• [What you need to do] Please convert the material from its start through the line containing "Action: tap(748, 216)", inclusive, into a Markdown table with the columns Row and Line, skipping blank lines.
** START Extracted records **
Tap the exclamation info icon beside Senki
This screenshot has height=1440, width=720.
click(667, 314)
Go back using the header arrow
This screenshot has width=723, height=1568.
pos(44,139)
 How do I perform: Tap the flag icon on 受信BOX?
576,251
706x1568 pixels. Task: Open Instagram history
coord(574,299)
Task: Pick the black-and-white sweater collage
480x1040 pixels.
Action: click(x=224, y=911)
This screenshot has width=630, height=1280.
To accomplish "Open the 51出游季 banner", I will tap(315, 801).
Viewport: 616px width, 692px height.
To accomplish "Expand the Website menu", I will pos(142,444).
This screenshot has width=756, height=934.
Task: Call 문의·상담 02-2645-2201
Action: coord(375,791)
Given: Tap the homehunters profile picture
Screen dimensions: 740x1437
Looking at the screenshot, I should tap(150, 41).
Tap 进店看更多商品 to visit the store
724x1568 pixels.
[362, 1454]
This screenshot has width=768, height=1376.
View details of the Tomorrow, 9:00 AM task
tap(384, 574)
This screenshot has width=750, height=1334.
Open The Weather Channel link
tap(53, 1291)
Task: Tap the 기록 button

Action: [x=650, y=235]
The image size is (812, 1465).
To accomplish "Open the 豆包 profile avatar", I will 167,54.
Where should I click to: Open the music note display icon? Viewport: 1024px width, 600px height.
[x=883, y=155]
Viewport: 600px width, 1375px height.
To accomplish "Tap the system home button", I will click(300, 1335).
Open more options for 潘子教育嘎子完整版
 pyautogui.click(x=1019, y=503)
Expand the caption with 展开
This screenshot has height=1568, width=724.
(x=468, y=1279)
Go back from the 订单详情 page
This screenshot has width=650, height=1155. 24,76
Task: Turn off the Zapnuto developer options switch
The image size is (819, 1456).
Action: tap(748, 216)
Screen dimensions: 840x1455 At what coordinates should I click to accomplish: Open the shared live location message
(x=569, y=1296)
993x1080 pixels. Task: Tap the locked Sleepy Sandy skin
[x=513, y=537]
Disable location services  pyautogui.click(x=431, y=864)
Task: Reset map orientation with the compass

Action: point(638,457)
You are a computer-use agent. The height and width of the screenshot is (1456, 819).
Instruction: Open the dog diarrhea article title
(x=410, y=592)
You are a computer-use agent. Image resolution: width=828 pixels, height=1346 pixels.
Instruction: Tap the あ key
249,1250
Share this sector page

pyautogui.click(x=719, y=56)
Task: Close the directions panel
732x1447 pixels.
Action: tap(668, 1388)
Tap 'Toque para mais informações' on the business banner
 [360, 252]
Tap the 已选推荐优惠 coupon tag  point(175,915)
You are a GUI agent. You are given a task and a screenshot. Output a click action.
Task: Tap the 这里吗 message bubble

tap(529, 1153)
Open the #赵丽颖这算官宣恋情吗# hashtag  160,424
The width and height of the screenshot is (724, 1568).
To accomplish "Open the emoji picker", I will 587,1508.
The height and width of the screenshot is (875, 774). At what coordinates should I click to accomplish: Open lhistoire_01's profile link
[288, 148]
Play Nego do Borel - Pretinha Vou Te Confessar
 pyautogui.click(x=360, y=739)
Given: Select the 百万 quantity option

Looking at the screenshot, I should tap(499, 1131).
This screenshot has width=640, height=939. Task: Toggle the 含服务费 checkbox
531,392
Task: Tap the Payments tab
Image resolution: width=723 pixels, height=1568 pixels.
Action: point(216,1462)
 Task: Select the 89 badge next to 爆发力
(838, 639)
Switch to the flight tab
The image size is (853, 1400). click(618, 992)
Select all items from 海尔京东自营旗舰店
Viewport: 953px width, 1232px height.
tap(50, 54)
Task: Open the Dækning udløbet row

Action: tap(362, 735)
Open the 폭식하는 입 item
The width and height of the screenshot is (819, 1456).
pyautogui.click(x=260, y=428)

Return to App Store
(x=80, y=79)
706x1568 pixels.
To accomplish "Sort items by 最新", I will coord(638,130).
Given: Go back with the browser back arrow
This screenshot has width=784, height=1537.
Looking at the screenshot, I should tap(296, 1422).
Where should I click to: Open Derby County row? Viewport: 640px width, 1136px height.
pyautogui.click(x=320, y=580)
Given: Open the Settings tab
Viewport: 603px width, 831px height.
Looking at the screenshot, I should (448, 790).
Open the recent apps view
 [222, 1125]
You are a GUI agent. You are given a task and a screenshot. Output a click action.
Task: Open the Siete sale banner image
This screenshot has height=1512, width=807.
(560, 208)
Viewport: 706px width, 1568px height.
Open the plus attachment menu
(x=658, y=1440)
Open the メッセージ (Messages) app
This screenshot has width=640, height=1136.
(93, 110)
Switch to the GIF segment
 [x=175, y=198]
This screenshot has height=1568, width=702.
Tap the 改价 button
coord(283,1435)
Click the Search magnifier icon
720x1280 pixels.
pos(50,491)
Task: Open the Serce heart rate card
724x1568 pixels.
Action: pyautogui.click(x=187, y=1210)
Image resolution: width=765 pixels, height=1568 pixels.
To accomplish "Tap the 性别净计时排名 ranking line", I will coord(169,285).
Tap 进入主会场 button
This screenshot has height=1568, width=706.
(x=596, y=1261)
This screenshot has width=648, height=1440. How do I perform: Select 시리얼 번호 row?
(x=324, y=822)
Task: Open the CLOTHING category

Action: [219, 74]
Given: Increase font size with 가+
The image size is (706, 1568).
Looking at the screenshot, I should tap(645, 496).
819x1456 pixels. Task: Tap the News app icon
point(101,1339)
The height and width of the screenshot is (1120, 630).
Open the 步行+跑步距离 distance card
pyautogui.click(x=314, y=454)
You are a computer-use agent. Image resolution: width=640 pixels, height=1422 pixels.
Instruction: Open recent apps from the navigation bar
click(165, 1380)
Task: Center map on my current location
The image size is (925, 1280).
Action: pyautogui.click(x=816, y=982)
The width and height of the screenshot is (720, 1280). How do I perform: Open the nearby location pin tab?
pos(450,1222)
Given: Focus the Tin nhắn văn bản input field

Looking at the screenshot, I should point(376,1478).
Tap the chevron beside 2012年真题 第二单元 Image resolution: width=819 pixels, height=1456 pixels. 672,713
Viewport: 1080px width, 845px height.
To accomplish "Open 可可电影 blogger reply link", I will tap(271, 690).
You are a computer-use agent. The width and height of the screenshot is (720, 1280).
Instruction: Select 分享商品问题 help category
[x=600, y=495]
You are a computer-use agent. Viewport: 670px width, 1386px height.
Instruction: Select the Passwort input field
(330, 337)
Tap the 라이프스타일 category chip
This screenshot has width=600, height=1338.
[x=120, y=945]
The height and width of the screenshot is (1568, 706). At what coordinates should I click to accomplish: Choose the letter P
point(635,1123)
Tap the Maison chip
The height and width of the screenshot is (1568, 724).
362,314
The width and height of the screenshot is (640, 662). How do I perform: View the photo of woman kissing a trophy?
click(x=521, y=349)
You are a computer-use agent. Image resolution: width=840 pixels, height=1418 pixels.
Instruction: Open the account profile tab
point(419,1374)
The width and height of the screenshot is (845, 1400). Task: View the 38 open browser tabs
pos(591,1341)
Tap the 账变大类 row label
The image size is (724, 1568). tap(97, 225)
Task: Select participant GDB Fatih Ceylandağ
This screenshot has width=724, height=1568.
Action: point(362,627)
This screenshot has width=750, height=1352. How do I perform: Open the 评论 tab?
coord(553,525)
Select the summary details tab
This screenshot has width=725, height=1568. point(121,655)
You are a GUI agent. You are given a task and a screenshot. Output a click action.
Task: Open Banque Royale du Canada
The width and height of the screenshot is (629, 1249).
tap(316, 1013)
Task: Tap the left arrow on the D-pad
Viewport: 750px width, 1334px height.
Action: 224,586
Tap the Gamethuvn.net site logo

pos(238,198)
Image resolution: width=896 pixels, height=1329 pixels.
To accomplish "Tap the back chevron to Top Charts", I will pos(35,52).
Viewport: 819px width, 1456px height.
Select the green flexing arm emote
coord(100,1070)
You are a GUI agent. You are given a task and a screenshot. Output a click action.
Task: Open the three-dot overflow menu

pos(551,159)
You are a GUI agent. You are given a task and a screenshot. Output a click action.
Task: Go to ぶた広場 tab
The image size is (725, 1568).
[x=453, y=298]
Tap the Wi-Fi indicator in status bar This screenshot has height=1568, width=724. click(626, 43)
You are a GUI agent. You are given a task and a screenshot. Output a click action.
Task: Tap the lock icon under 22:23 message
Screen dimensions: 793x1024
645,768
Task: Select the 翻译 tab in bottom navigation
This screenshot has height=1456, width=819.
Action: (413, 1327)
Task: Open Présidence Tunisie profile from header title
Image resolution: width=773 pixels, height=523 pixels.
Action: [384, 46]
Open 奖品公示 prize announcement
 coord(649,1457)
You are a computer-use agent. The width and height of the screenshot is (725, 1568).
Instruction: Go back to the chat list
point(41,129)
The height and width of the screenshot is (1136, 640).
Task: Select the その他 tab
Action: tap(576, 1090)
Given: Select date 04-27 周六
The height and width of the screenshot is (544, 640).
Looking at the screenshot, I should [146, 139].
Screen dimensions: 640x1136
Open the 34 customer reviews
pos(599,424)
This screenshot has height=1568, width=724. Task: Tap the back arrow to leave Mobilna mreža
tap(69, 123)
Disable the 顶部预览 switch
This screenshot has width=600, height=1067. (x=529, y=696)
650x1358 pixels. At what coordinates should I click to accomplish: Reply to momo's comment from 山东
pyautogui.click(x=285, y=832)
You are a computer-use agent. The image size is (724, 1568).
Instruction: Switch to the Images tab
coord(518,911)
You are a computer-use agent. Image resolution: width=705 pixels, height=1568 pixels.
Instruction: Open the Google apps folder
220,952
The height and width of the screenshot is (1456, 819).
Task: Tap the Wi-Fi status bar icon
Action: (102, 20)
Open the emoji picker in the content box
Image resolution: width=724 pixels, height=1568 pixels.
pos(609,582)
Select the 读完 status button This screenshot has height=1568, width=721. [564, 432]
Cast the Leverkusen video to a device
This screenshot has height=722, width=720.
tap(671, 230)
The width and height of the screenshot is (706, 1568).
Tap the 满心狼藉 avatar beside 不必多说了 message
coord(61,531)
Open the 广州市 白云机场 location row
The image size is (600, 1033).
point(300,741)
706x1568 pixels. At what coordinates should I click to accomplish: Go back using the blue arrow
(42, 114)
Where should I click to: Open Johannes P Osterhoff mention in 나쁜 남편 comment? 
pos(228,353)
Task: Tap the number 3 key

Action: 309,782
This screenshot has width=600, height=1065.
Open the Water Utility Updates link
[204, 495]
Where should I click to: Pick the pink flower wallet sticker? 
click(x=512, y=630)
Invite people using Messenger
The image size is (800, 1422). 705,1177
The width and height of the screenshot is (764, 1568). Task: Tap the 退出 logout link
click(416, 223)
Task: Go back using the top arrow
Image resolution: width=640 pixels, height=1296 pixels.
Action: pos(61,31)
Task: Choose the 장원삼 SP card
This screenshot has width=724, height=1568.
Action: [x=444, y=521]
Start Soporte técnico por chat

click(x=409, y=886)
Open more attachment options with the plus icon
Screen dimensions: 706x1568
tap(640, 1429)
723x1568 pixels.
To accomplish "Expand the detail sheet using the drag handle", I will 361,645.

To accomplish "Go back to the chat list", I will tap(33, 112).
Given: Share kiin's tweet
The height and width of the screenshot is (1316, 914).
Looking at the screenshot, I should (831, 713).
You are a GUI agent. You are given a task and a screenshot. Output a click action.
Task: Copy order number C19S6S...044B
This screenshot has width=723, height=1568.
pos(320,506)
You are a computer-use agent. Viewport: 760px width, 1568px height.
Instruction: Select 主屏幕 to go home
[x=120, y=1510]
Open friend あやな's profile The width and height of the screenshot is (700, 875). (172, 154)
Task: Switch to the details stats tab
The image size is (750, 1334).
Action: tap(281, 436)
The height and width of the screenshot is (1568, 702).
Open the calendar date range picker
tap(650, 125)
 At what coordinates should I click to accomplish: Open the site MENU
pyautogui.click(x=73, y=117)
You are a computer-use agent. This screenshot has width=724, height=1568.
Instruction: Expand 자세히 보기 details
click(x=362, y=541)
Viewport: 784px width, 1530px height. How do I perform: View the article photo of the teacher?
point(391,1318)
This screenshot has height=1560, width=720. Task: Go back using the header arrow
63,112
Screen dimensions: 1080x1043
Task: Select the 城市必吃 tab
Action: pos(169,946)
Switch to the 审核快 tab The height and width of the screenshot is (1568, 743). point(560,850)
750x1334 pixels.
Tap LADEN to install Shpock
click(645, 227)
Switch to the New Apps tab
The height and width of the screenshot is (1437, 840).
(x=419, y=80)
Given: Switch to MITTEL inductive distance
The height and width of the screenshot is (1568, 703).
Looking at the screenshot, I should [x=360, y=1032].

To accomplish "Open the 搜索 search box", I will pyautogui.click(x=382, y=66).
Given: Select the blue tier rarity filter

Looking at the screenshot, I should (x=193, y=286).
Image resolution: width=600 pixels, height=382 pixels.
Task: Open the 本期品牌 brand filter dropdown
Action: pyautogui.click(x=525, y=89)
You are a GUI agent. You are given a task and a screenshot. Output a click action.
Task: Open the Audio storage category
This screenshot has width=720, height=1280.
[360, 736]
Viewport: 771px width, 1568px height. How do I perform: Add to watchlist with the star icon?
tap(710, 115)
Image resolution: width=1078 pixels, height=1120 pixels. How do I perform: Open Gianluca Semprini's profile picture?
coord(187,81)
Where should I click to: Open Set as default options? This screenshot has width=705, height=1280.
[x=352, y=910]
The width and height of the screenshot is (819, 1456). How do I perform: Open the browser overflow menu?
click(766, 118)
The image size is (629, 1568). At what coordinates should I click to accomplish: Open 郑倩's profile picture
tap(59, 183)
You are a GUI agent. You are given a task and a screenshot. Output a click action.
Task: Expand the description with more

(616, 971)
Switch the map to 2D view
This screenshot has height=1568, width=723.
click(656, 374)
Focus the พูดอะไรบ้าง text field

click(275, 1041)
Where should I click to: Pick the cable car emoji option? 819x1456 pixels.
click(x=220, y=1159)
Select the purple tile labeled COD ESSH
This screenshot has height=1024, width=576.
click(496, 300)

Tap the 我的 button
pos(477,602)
** END Extracted records **
• [Exercise answer]
| Row | Line |
|---|---|
| 1 | Tap the exclamation info icon beside Senki |
| 2 | This screenshot has height=1440, width=720. |
| 3 | click(667, 314) |
| 4 | Go back using the header arrow |
| 5 | This screenshot has width=723, height=1568. |
| 6 | pos(44,139) |
| 7 |  How do I perform: Tap the flag icon on 受信BOX? |
| 8 | 576,251 |
| 9 | 706x1568 pixels. Task: Open Instagram history |
| 10 | coord(574,299) |
| 11 | Task: Pick the black-and-white sweater collage |
| 12 | 480x1040 pixels. |
| 13 | Action: click(x=224, y=911) |
| 14 | This screenshot has width=630, height=1280. |
| 15 | To accomplish "Open the 51出游季 banner", I will tap(315, 801). |
| 16 | Viewport: 616px width, 692px height. |
| 17 | To accomplish "Expand the Website menu", I will pos(142,444). |
| 18 | This screenshot has width=756, height=934. |
| 19 | Task: Call 문의·상담 02-2645-2201 |
| 20 | Action: coord(375,791) |
| 21 | Given: Tap the homehunters profile picture |
| 22 | Screen dimensions: 740x1437 |
| 23 | Looking at the screenshot, I should tap(150, 41). |
| 24 | Tap 进店看更多商品 to visit the store |
| 25 | 724x1568 pixels. |
| 26 | [362, 1454] |
| 27 | This screenshot has width=768, height=1376. |
| 28 | View details of the Tomorrow, 9:00 AM task |
| 29 | tap(384, 574) |
| 30 | This screenshot has width=750, height=1334. |
| 31 | Open The Weather Channel link |
| 32 | tap(53, 1291) |
| 33 | Task: Tap the 기록 button |
| 34 | Action: [x=650, y=235] |
| 35 | The image size is (812, 1465). |
| 36 | To accomplish "Open the 豆包 profile avatar", I will 167,54. |
| 37 | Where should I click to: Open the music note display icon? Viewport: 1024px width, 600px height. |
| 38 | [x=883, y=155] |
| 39 | Viewport: 600px width, 1375px height. |
| 40 | To accomplish "Tap the system home button", I will click(300, 1335). |
| 41 | Open more options for 潘子教育嘎子完整版 |
| 42 |  pyautogui.click(x=1019, y=503) |
| 43 | Expand the caption with 展开 |
| 44 | This screenshot has height=1568, width=724. |
| 45 | (x=468, y=1279) |
| 46 | Go back from the 订单详情 page |
| 47 | This screenshot has width=650, height=1155. 24,76 |
| 48 | Task: Turn off the Zapnuto developer options switch |
| 49 | The image size is (819, 1456). |
| 50 | Action: tap(748, 216) |